Se deve preoccupare il fallimento di una impresa perché non riesce più a stare sul mercato ancor di più deve preoccupare la perdita di aziende che invece i profitti li generano. Perché aziende sane chiudono durante questa recessione quando potrebbero continuare facendo profitti? Liquidare una azienda non significa che essa smette di operare. Può essere liquidata e il ricavato investito in una iniziativa ancora più produttiva e questa riconversione può essere fatta anche quando l'azienda è ancora profittevole. Se fosse così dovremmo guardare al fenomeno positivamente: si liquida una azienda redditizia per crearne un'altra ancora più redditizia. Ma è difficile pensare che in Italia ci siano maggiori opportunità di reinvestimento proprio durante la peggior recessione dal 1929. Vi è un'altra possibilità, meno favorevole: queste aziende possono essere liquidate per trasferirle in economie con prospettive di crescita molto più solide di quelle che oggi l'Italia è in grado di offrire.

> [Elenco dati]:

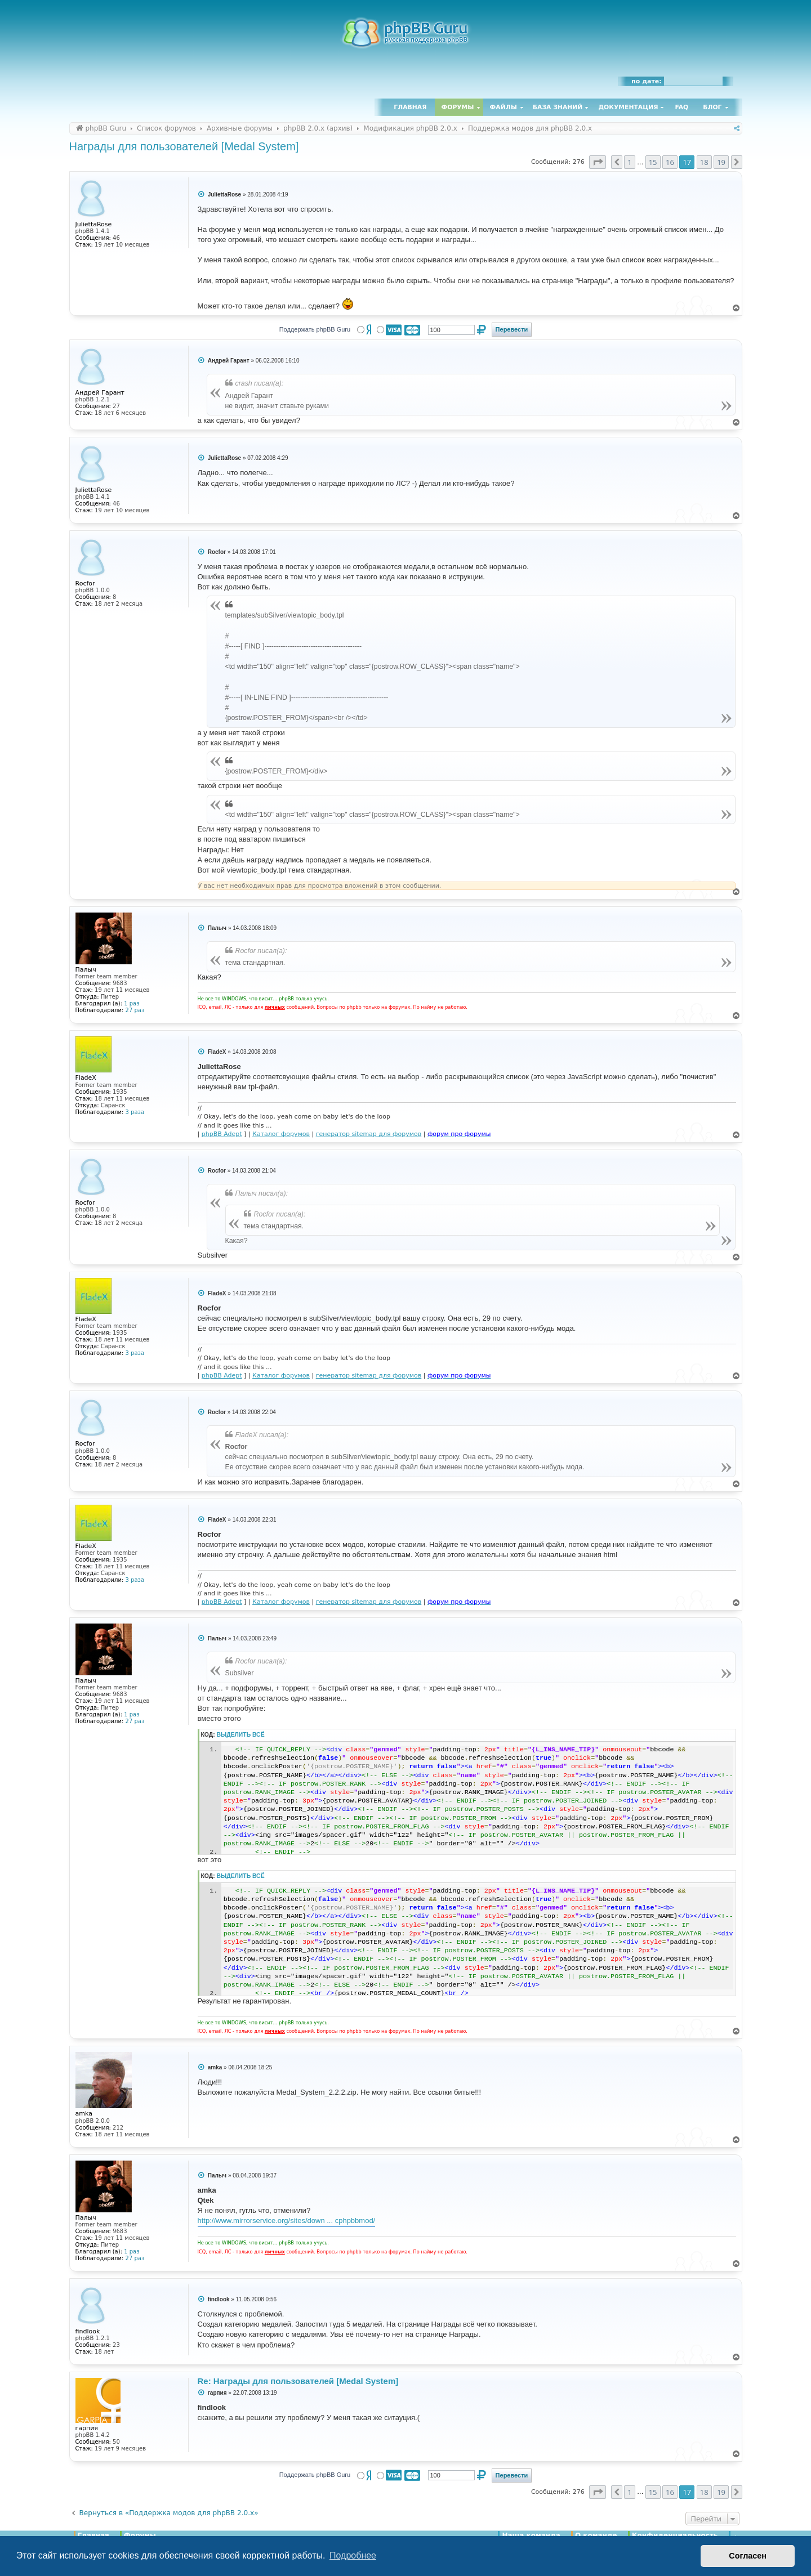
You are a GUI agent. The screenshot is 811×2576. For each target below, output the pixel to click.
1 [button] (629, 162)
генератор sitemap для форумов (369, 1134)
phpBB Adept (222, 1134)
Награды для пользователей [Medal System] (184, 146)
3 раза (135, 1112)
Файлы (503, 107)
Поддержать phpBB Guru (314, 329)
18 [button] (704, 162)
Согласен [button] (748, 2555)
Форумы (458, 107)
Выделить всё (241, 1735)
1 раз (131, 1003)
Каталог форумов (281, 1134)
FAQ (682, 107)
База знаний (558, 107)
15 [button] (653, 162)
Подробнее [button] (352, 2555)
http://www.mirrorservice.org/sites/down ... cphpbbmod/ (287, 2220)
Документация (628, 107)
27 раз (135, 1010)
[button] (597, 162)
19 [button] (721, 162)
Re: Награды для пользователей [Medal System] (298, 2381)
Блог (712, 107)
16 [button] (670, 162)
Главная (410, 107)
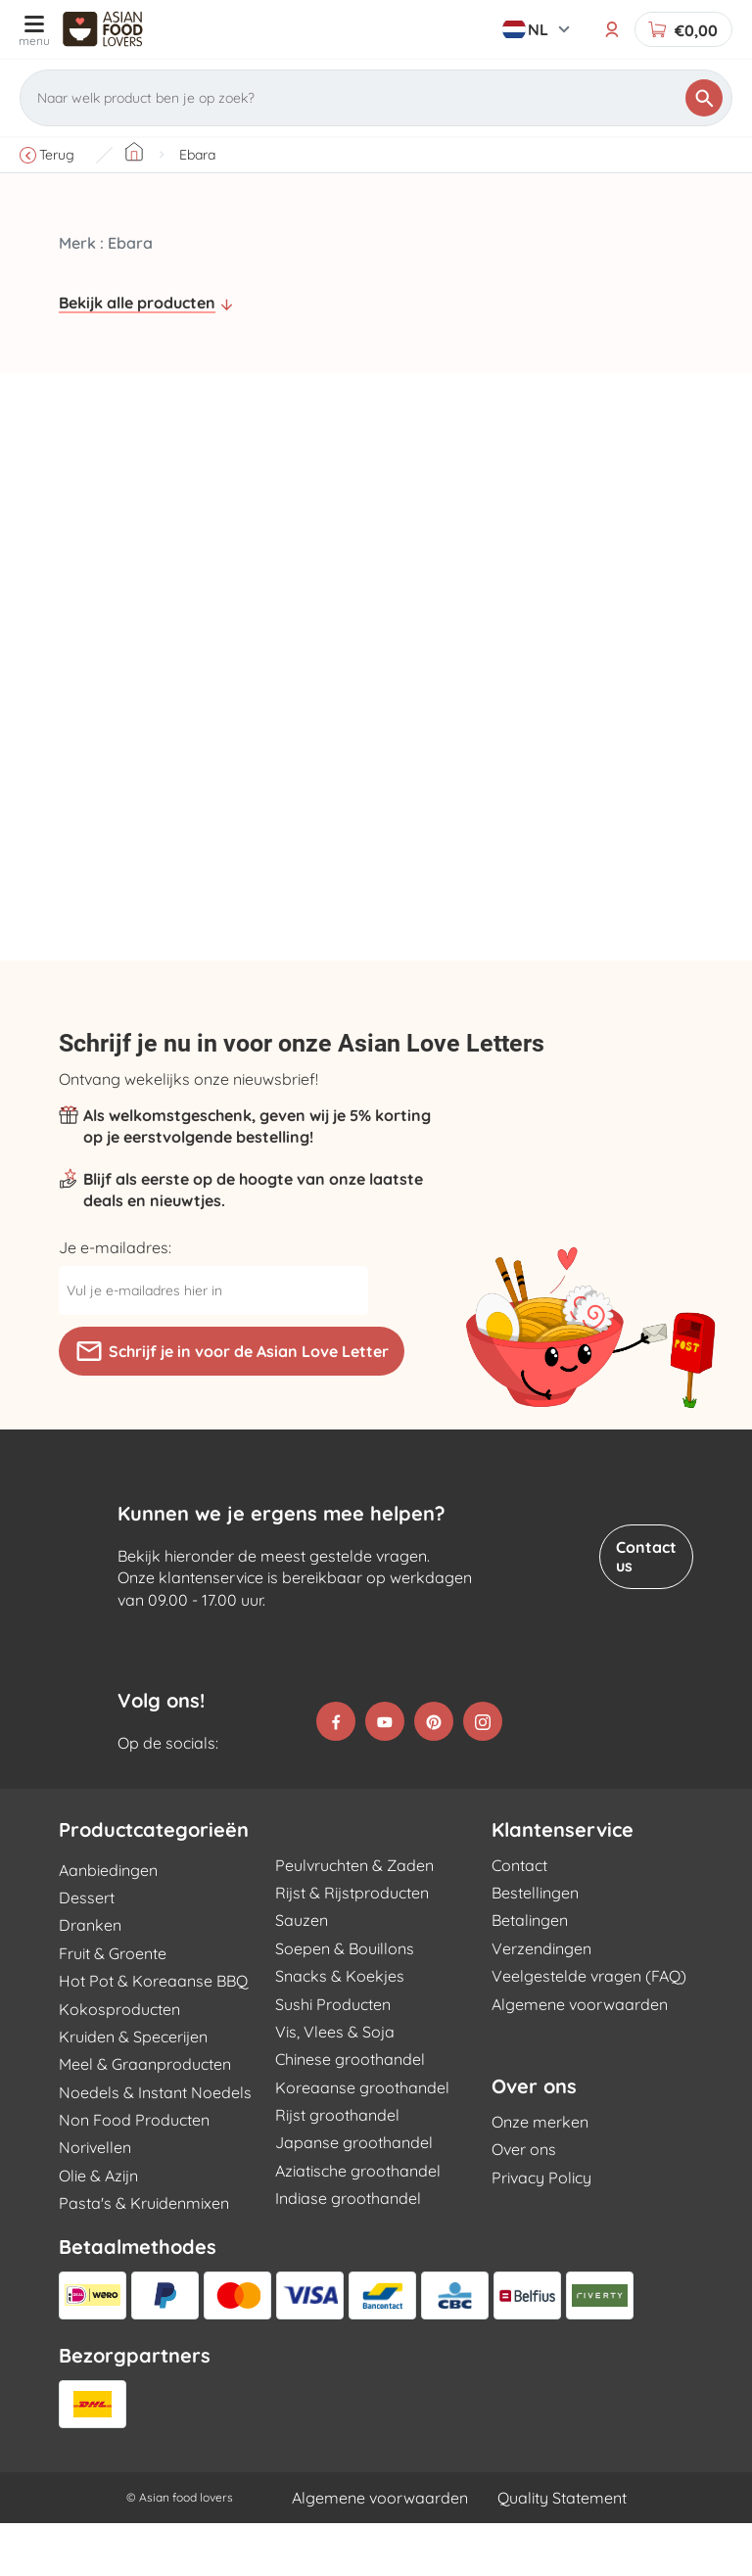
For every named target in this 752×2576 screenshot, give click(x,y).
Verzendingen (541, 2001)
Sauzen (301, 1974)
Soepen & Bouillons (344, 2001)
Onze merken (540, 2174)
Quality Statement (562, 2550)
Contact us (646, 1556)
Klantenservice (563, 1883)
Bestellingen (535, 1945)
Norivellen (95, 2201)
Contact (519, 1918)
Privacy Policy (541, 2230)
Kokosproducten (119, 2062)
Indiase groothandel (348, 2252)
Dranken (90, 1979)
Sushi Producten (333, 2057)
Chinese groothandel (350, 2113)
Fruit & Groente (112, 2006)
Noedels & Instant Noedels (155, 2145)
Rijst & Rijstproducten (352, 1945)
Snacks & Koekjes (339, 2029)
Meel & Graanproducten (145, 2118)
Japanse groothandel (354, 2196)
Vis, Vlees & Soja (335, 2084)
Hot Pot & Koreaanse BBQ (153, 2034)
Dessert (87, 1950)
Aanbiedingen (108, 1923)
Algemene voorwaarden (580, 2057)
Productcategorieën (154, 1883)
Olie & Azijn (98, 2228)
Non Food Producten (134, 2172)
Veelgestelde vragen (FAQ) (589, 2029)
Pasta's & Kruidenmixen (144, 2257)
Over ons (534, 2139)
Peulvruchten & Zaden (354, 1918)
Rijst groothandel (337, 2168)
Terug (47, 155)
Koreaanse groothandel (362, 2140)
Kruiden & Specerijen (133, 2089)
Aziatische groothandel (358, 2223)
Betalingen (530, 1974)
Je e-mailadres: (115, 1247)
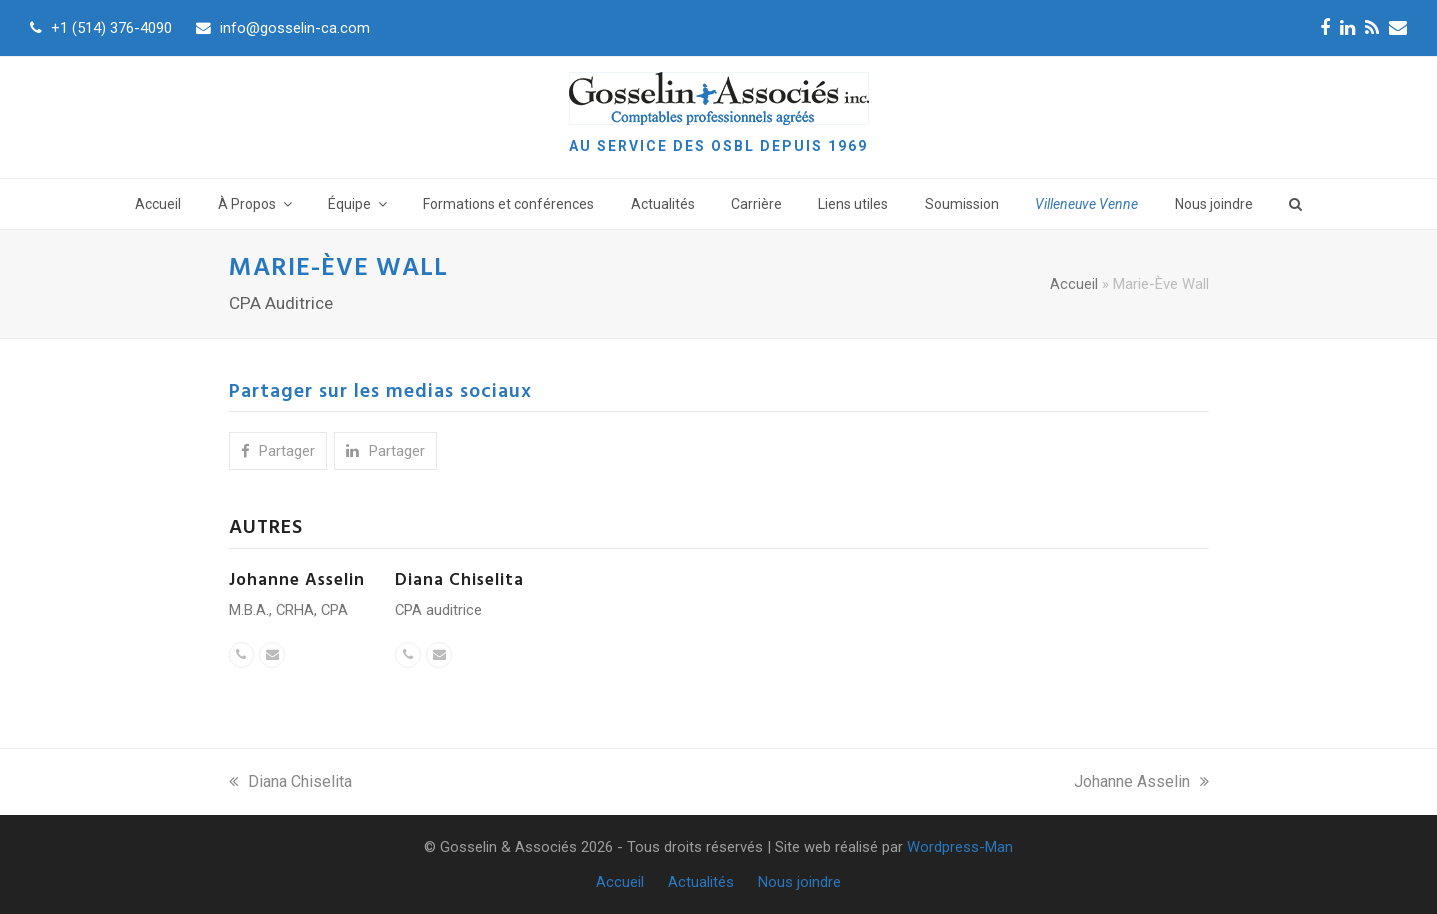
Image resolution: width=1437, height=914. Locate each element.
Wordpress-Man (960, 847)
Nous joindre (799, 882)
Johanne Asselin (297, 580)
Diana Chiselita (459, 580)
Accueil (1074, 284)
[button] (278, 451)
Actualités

> [Cose da fare]:
(1) Secondo il brano sulla chiusura delle aziende redditizie, durante quale recessione è difficile pensare che in Italia ci siano maggiori opportunità di reinvestimento?
(2) Riporta dall'elenco dati le righe che vanno da quella con "Terug (47, 155)" fino alla fine dell'elenco, entrambe le estremità incluse, tralasciando le immagini.

> [Problemi risolti]:
(1) Durante la peggior recessione dal 1929.

(2)
Terug (47, 155)
Koreaanse groothandel (362, 2140)
Kruiden & Specerijen (133, 2089)
Aziatische groothandel (358, 2223)
Betalingen (530, 1974)
Je e-mailadres: (115, 1247)
Image resolution: width=1437, height=914. Locate each element.
Wordpress-Man (960, 847)
Nous joindre (799, 882)
Johanne Asselin (297, 580)
Diana Chiselita (459, 580)
Accueil (1074, 284)
[button] (278, 451)
Actualités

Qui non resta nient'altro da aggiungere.